The answer is a single figure: how many lines below contain the word "computer".

[Saved entries]
----
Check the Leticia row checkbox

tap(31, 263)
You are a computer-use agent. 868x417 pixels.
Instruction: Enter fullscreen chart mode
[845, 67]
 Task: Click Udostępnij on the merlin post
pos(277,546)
----
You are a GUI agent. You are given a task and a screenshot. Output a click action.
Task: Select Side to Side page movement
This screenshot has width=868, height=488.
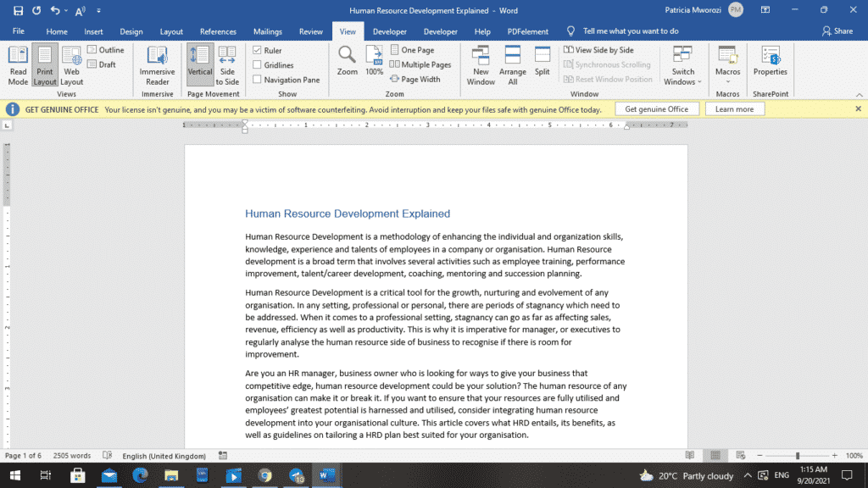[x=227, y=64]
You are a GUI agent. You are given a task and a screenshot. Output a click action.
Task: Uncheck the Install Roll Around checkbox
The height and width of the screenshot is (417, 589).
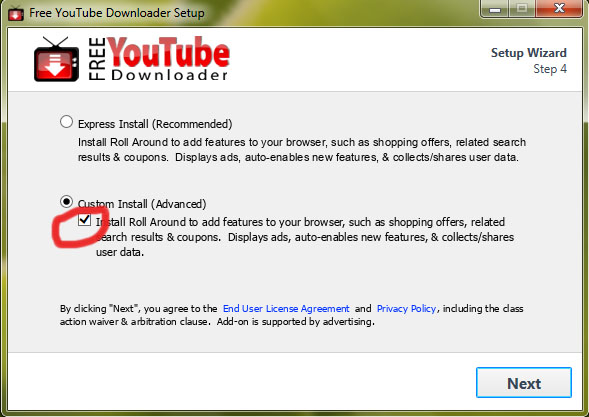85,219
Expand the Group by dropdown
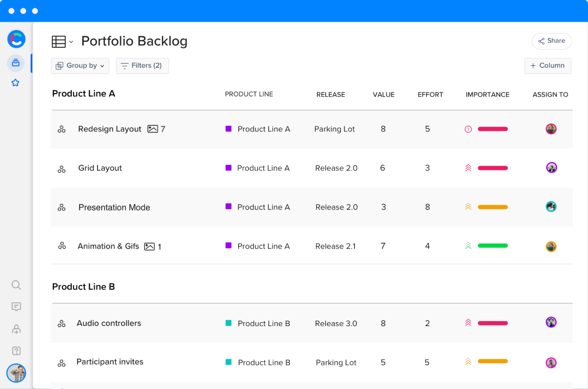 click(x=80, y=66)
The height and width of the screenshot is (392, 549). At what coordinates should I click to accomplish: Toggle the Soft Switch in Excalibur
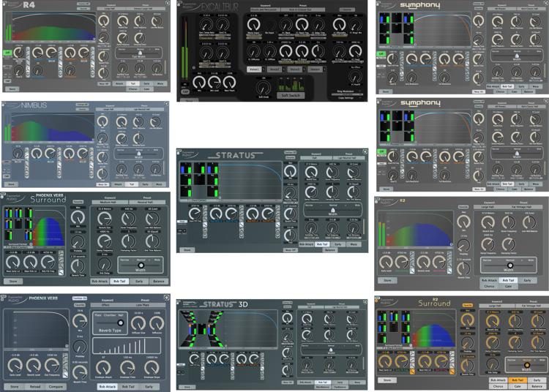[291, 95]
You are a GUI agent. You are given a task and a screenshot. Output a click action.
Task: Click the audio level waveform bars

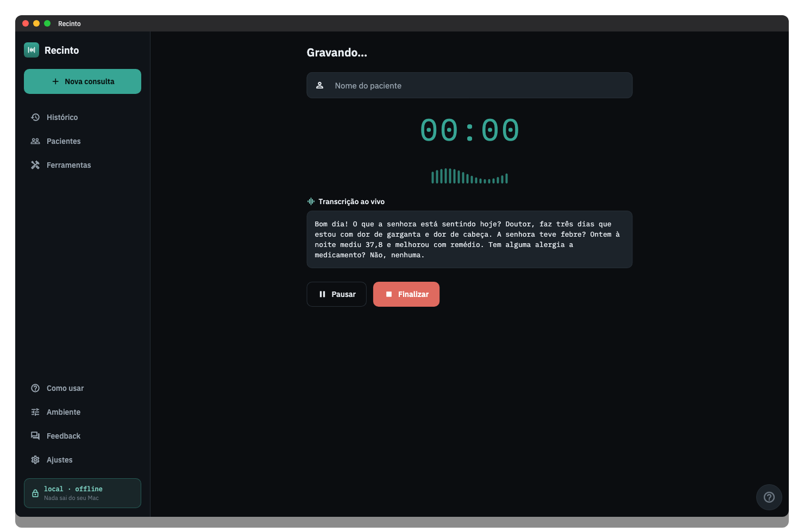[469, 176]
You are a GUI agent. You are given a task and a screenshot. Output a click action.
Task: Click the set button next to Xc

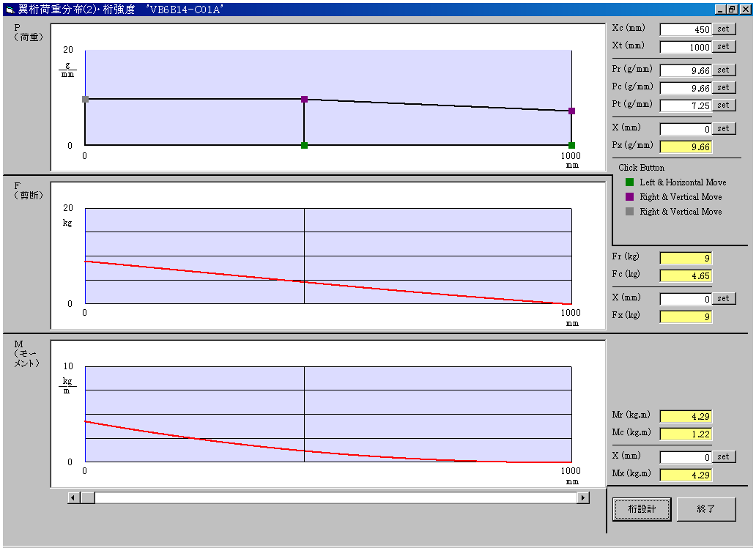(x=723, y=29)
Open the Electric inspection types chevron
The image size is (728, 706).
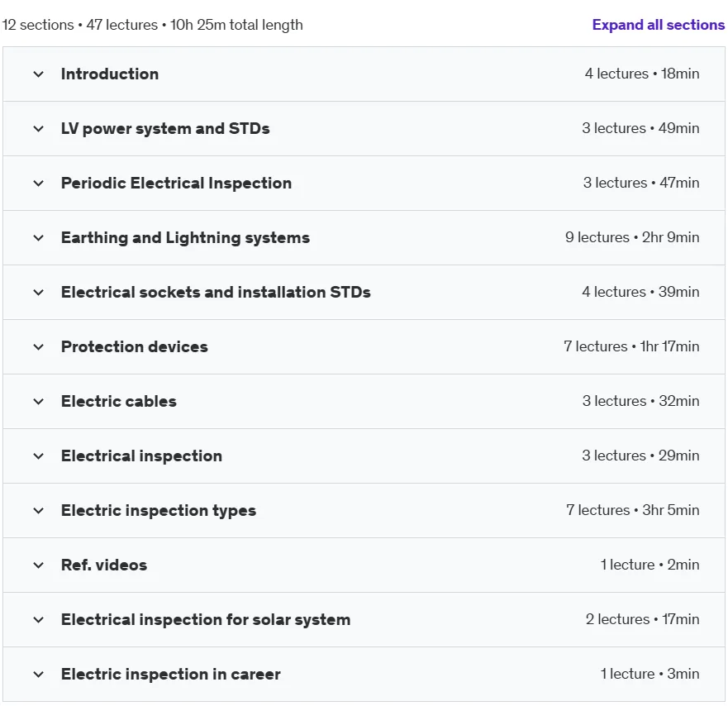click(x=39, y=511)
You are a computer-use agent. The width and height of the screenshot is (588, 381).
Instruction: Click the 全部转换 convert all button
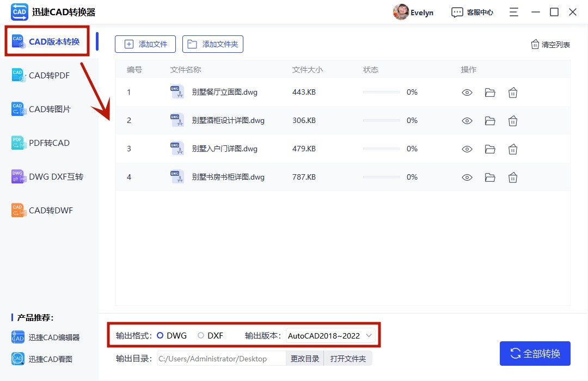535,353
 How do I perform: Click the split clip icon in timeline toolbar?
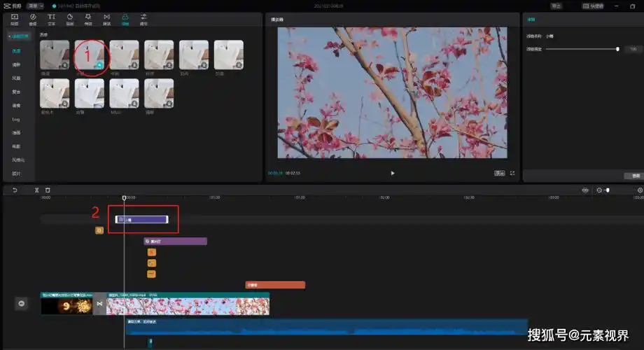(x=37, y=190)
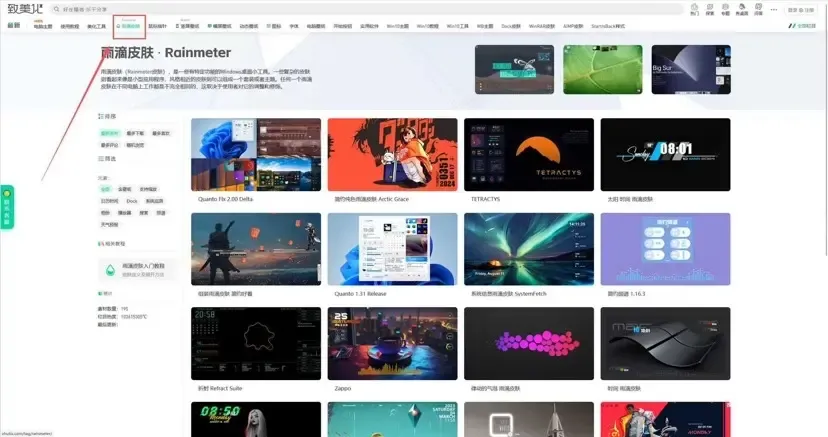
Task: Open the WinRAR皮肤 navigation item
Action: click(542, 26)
----
Output for this task: 2